Saved data entries
* Begin *

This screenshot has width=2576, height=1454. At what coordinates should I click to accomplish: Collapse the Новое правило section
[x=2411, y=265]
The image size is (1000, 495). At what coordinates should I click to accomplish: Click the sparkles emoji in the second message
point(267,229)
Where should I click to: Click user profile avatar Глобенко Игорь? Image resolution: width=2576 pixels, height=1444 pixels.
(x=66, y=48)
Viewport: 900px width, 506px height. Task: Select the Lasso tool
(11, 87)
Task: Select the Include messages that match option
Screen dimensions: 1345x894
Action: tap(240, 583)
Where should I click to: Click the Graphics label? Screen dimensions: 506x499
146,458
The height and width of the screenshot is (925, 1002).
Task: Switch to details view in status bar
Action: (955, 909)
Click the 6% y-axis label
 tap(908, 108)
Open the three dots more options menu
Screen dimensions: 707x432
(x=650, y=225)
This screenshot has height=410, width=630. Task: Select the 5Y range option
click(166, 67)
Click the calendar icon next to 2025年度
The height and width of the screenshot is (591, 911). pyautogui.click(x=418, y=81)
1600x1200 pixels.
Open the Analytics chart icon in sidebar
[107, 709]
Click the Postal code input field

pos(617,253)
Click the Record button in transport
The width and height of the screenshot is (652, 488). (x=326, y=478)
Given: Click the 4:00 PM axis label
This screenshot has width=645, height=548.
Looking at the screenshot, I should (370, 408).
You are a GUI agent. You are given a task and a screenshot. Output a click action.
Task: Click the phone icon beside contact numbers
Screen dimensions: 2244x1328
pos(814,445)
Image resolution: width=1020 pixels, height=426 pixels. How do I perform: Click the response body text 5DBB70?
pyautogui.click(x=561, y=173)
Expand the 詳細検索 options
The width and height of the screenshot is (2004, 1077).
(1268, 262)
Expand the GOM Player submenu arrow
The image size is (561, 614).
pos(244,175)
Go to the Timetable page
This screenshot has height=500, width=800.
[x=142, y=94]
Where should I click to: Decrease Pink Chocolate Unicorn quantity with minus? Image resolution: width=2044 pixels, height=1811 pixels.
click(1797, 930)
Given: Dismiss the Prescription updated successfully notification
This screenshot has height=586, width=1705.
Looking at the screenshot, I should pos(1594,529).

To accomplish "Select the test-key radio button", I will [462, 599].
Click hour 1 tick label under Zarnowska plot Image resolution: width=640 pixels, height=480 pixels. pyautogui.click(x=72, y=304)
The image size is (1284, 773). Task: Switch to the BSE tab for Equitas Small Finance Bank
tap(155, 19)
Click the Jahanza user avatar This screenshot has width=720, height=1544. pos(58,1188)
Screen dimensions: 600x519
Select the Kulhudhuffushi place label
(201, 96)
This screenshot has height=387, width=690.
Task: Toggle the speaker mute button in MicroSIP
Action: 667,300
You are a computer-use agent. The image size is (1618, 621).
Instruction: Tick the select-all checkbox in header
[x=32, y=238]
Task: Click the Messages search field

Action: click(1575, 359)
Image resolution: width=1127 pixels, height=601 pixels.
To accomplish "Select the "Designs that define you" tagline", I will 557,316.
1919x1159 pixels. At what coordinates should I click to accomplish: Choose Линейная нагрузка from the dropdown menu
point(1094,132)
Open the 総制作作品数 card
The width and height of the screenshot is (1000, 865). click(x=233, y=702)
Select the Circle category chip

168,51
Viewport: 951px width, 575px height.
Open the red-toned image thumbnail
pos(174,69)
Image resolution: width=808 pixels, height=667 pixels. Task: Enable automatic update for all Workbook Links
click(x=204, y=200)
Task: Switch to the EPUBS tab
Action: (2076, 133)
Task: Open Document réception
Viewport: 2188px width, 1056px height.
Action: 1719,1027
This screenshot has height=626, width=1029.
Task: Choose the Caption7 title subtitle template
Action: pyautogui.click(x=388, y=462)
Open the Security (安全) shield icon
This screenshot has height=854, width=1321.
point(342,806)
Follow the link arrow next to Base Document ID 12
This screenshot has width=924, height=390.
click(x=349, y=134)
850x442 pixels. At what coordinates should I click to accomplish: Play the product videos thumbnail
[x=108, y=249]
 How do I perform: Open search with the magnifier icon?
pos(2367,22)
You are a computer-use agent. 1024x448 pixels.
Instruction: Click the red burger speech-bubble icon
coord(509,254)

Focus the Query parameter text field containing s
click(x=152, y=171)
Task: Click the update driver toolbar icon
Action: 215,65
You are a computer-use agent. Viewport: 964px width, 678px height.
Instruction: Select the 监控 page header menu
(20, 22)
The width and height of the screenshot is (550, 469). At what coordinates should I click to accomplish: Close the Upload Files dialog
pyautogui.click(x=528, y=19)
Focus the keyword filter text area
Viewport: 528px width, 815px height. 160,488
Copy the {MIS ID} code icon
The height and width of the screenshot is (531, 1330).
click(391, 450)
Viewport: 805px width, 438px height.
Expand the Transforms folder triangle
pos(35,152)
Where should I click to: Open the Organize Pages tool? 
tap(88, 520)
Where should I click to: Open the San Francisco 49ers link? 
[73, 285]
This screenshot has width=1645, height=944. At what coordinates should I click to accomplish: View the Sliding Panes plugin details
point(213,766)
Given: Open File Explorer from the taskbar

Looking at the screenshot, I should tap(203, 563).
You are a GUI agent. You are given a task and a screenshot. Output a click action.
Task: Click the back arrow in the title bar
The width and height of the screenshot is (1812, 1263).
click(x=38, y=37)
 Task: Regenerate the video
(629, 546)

* End *

**Your goal**
Copy out all of the rows above, leaving every line unchanged.

**Completed task**
This screenshot has width=2576, height=1454. At what coordinates should I click to accomplish: Collapse the Новое правило section
[x=2411, y=265]
The image size is (1000, 495). At what coordinates should I click to accomplish: Click the sparkles emoji in the second message
point(267,229)
Where should I click to: Click user profile avatar Глобенко Игорь? Image resolution: width=2576 pixels, height=1444 pixels.
(x=66, y=48)
Viewport: 900px width, 506px height. Task: Select the Lasso tool
(11, 87)
Task: Select the Include messages that match option
Screen dimensions: 1345x894
Action: tap(240, 583)
Where should I click to: Click the Graphics label? Screen dimensions: 506x499
146,458
The height and width of the screenshot is (925, 1002).
Task: Switch to details view in status bar
Action: (955, 909)
Click the 6% y-axis label
 tap(908, 108)
Open the three dots more options menu
Screen dimensions: 707x432
(x=650, y=225)
This screenshot has height=410, width=630. Task: Select the 5Y range option
click(166, 67)
Click the calendar icon next to 2025年度
The height and width of the screenshot is (591, 911). pyautogui.click(x=418, y=81)
1600x1200 pixels.
Open the Analytics chart icon in sidebar
[107, 709]
Click the Postal code input field

pos(617,253)
Click the Record button in transport
The width and height of the screenshot is (652, 488). (x=326, y=478)
Given: Click the 4:00 PM axis label
This screenshot has width=645, height=548.
Looking at the screenshot, I should (370, 408).
You are a GUI agent. You are given a task and a screenshot. Output a click action.
Task: Click the phone icon beside contact numbers
Screen dimensions: 2244x1328
pos(814,445)
Image resolution: width=1020 pixels, height=426 pixels. How do I perform: Click the response body text 5DBB70?
pyautogui.click(x=561, y=173)
Expand the 詳細検索 options
The width and height of the screenshot is (2004, 1077).
(1268, 262)
Expand the GOM Player submenu arrow
The image size is (561, 614).
pos(244,175)
Go to the Timetable page
This screenshot has height=500, width=800.
[x=142, y=94]
Where should I click to: Decrease Pink Chocolate Unicorn quantity with minus? Image resolution: width=2044 pixels, height=1811 pixels.
click(1797, 930)
Given: Dismiss the Prescription updated successfully notification
This screenshot has height=586, width=1705.
Looking at the screenshot, I should pos(1594,529).

To accomplish "Select the test-key radio button", I will [462, 599].
Click hour 1 tick label under Zarnowska plot Image resolution: width=640 pixels, height=480 pixels. pyautogui.click(x=72, y=304)
The image size is (1284, 773). Task: Switch to the BSE tab for Equitas Small Finance Bank
tap(155, 19)
Click the Jahanza user avatar This screenshot has width=720, height=1544. pos(58,1188)
Screen dimensions: 600x519
Select the Kulhudhuffushi place label
(201, 96)
This screenshot has height=387, width=690.
Task: Toggle the speaker mute button in MicroSIP
Action: 667,300
You are a computer-use agent. The image size is (1618, 621).
Instruction: Tick the select-all checkbox in header
[x=32, y=238]
Task: Click the Messages search field

Action: click(1575, 359)
Image resolution: width=1127 pixels, height=601 pixels.
To accomplish "Select the "Designs that define you" tagline", I will 557,316.
1919x1159 pixels. At what coordinates should I click to accomplish: Choose Линейная нагрузка from the dropdown menu
point(1094,132)
Open the 総制作作品数 card
The width and height of the screenshot is (1000, 865). click(x=233, y=702)
Select the Circle category chip

168,51
Viewport: 951px width, 575px height.
Open the red-toned image thumbnail
pos(174,69)
Image resolution: width=808 pixels, height=667 pixels. Task: Enable automatic update for all Workbook Links
click(x=204, y=200)
Task: Switch to the EPUBS tab
Action: (2076, 133)
Task: Open Document réception
Viewport: 2188px width, 1056px height.
Action: 1719,1027
This screenshot has height=626, width=1029.
Task: Choose the Caption7 title subtitle template
Action: pyautogui.click(x=388, y=462)
Open the Security (安全) shield icon
This screenshot has height=854, width=1321.
point(342,806)
Follow the link arrow next to Base Document ID 12
This screenshot has width=924, height=390.
click(x=349, y=134)
850x442 pixels. At what coordinates should I click to accomplish: Play the product videos thumbnail
[x=108, y=249]
 How do I perform: Open search with the magnifier icon?
pos(2367,22)
You are a computer-use agent. 1024x448 pixels.
Instruction: Click the red burger speech-bubble icon
coord(509,254)

Focus the Query parameter text field containing s
click(x=152, y=171)
Task: Click the update driver toolbar icon
Action: 215,65
You are a computer-use agent. Viewport: 964px width, 678px height.
Instruction: Select the 监控 page header menu
(20, 22)
The width and height of the screenshot is (550, 469). At what coordinates should I click to accomplish: Close the Upload Files dialog
pyautogui.click(x=528, y=19)
Focus the keyword filter text area
Viewport: 528px width, 815px height. 160,488
Copy the {MIS ID} code icon
The height and width of the screenshot is (531, 1330).
click(391, 450)
Viewport: 805px width, 438px height.
Expand the Transforms folder triangle
pos(35,152)
Where should I click to: Open the Organize Pages tool? 
tap(88, 520)
Where should I click to: Open the San Francisco 49ers link? 
[73, 285]
This screenshot has width=1645, height=944. At what coordinates should I click to accomplish: View the Sliding Panes plugin details
point(213,766)
Given: Open File Explorer from the taskbar

Looking at the screenshot, I should tap(203, 563).
You are a GUI agent. You are given a task and a screenshot. Output a click action.
Task: Click the back arrow in the title bar
The width and height of the screenshot is (1812, 1263).
click(x=38, y=37)
 Task: Regenerate the video
(629, 546)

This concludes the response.